Is this the integral you are starting with?

8. Mar 22, 2015

### lotsofmoxie

So starting with the inner integral ∫1/4*5e^(-5t)dt
pull out the 1/4 so we have 1/4 ∫5e^(-5t)dt over (4,oo)
use a substition w=-5t, dw=-5dt--->dt=dw/-5

so the integral becomes 1/4 ∫5e^(w)dw/-5 over (some interval that doesn't matter because I'll convert it back to t before using them)
=-1/4 ∫e^w dw since the 5 and 1/5 cancel and I pulled out the negative
=-1/4(e^(-5*infinity)-e^(-5*4))
=-1/4(0-e^(-20))

=e^(-20)/4

integrating this with respect to u over (0, 4) I get 1/e^20.

Subtracting this from 1 I get 1-1/e^20

where did I go wrong?

9. Mar 22, 2015

### Ray Vickson

No. For $f_T(t) = \lambda e^{-\lambda t} 1\{t > 0 \}$ and $f_U(u) = (1/U) 1\{ 0 \leq u \leq U \}$ we have
$$EW = \int_0^U f_U(u) \, E(W|u) \, du, \; \text{where} \; E(W|u) = \int_0^u (u-t) f_T(t) \, dt$$
You can do the integral to get
$$E(W|u) = \frac{\lambda \, u - 1 + e^{- \lambda u}}{\lambda}$$
The integral $\int_0^U E(W|u) \, du$ is do-able. For $\lambda = 5, U = 4$ I finally get
$$EW = A - B e^{-20}$$
for two constants $A,B$ that I will let you work out for yourself. Numerically, I get $EW \doteq 1.81$ (actually 1.810000000 to 9 decimal places).

10. Mar 22, 2015

### lotsofmoxie

Wait, the problem you just explained was part e, right? I was trying to do d).

Last edited: Mar 22, 2015
11. Mar 22, 2015

### Ray Vickson

OK:
$$P(W=0) = \frac{1}{U} \int_0^U P(T > u) \, du = \frac{1}{U} \int_0^U e^{- \lambda u} \, du =\frac{1}{\lambda U} \left( 1 - e^{-\lambda U} \right).$$
Plug in $U = 4, \lambda = 5$ and see what you get.

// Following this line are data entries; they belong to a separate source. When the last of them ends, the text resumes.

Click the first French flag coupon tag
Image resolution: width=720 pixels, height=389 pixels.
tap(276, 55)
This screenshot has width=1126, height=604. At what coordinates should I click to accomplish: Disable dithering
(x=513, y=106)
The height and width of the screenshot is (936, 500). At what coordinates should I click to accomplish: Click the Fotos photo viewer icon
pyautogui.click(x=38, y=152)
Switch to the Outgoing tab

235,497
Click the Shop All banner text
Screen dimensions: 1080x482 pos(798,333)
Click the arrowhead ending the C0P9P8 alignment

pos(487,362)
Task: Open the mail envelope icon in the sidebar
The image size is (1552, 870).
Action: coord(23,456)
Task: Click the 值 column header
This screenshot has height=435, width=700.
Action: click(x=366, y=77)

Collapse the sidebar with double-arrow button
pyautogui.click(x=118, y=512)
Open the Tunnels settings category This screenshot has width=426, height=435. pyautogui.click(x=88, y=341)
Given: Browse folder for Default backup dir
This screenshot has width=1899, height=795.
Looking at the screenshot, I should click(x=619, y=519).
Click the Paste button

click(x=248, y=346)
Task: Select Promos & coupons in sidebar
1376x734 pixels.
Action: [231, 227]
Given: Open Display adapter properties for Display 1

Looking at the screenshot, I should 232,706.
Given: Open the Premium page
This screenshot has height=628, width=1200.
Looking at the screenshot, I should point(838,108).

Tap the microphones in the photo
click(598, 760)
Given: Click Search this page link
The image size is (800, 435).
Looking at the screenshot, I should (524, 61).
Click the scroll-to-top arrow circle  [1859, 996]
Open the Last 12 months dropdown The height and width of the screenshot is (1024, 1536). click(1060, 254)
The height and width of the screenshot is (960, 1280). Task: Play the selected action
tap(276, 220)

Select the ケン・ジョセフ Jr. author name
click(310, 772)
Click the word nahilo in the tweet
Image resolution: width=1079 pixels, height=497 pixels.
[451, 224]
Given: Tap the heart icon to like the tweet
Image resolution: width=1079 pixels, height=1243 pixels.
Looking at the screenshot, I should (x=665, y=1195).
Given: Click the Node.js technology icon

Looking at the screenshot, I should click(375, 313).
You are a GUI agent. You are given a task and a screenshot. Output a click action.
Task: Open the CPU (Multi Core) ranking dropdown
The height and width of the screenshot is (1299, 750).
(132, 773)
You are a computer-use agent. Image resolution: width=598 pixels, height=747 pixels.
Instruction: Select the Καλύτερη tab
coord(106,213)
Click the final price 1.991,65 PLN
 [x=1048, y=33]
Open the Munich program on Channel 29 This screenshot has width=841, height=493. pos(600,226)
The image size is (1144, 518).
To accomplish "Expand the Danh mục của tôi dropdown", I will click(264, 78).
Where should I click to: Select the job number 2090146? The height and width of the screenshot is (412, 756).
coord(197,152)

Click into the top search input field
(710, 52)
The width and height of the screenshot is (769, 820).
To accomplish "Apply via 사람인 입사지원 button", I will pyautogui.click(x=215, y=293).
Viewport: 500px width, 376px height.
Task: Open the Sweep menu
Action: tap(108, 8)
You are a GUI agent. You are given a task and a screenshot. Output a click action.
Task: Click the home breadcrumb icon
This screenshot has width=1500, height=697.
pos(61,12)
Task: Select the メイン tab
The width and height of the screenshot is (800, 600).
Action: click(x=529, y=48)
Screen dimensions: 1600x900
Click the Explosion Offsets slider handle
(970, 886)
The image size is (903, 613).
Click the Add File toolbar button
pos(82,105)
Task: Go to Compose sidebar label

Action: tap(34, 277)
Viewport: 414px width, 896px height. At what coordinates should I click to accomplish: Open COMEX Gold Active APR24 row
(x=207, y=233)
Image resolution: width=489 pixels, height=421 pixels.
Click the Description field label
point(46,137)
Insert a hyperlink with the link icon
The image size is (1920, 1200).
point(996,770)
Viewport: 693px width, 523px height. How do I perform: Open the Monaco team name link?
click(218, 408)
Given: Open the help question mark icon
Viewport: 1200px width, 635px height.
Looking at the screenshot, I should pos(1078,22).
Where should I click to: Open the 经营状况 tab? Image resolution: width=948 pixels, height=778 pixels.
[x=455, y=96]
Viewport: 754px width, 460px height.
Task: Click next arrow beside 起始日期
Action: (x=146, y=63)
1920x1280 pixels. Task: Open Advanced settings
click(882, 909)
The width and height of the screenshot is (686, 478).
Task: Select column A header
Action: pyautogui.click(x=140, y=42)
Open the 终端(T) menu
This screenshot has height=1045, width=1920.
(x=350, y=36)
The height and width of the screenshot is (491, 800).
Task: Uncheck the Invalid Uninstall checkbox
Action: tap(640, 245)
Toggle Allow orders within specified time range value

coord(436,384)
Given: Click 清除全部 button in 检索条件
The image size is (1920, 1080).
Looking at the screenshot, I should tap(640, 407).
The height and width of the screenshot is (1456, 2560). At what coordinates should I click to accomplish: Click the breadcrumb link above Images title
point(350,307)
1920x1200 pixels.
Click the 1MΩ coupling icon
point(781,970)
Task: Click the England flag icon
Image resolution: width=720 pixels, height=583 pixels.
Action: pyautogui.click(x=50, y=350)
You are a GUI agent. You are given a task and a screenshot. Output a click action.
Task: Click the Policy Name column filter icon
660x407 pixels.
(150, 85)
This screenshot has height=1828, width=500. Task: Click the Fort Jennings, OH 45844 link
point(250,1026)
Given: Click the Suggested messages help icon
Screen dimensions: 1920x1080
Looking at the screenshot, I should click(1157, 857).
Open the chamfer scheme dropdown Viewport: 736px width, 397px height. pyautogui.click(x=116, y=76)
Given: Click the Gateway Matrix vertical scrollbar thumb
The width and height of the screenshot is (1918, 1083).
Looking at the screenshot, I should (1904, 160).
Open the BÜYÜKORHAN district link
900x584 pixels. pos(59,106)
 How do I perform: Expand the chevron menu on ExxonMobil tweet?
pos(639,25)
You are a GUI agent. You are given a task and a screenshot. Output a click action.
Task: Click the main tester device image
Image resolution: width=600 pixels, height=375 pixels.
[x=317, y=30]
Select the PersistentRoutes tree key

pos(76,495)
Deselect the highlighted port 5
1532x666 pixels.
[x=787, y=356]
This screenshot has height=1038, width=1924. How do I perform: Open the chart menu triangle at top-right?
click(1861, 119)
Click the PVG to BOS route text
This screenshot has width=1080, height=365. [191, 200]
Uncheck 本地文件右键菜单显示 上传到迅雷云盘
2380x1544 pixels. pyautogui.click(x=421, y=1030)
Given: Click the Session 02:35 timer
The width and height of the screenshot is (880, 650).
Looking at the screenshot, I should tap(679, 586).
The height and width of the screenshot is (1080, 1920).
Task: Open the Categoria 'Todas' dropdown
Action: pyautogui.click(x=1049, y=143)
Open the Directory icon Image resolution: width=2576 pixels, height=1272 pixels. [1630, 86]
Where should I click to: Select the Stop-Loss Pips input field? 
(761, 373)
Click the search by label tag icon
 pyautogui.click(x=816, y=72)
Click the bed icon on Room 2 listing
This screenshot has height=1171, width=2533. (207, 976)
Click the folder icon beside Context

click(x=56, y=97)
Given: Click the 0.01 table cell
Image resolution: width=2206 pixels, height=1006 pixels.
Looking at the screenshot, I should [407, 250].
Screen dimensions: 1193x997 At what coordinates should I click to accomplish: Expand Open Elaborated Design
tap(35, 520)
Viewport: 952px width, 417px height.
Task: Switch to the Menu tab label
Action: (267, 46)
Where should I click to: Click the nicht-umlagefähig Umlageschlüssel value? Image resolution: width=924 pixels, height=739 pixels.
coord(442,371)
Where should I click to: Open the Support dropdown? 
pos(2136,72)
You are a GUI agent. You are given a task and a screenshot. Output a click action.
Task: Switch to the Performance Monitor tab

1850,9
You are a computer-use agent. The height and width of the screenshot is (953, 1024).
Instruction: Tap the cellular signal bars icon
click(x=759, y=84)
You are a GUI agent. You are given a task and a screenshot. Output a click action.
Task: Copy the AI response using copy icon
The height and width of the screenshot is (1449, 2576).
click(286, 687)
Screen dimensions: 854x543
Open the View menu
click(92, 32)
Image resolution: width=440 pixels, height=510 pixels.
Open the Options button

I really think that part of your problem stems from using numerical values too soon. It would be better to carry out the computations symbolically as far as you can, then plug in numbers at the last minute. Doing that makes error-tracing much easier. Part of the problem with using numbers throughout is that you may, for example have a '2' somewhere in the calculation, and it is not always easy to tell whether that is something like a 4/2 from the probability distribution parameters (as U/2, say), or a 2 that arises purely from algebra, through squaring or something.

12. Mar 22, 2015

### lotsofmoxie

I got 0.04999999989. I don't see where I went wrong when I did the integral - it didn't seem too messy when I did it putting the numerical values in first, but for some reason it is wrong. I tried plugging it into wolfram alpha, and the answer it gave was the same as the one I calculated, so I'm thinking my integral ∫∫1/4*5e^(-5t)dtdu where inner integral is over (4, infinity) and outer is over (0,4) is set up wrong and does not actually give P(U<T) but I'm really not seeing why.

Last edited: Mar 22, 2015
13. Mar 22, 2015

### lotsofmoxie

****. I wrote my integral down messily and I mistook a u for a 4 in the bounds and never caught my mistake later. It should be ∫∫1/4*5e^(-5t)dtdu where inner integral is over (u, infinity) and outer is over (0,4), which gives the same answer as using your method above.

I really hate myself.

Thanks for all of your help! I really get it now.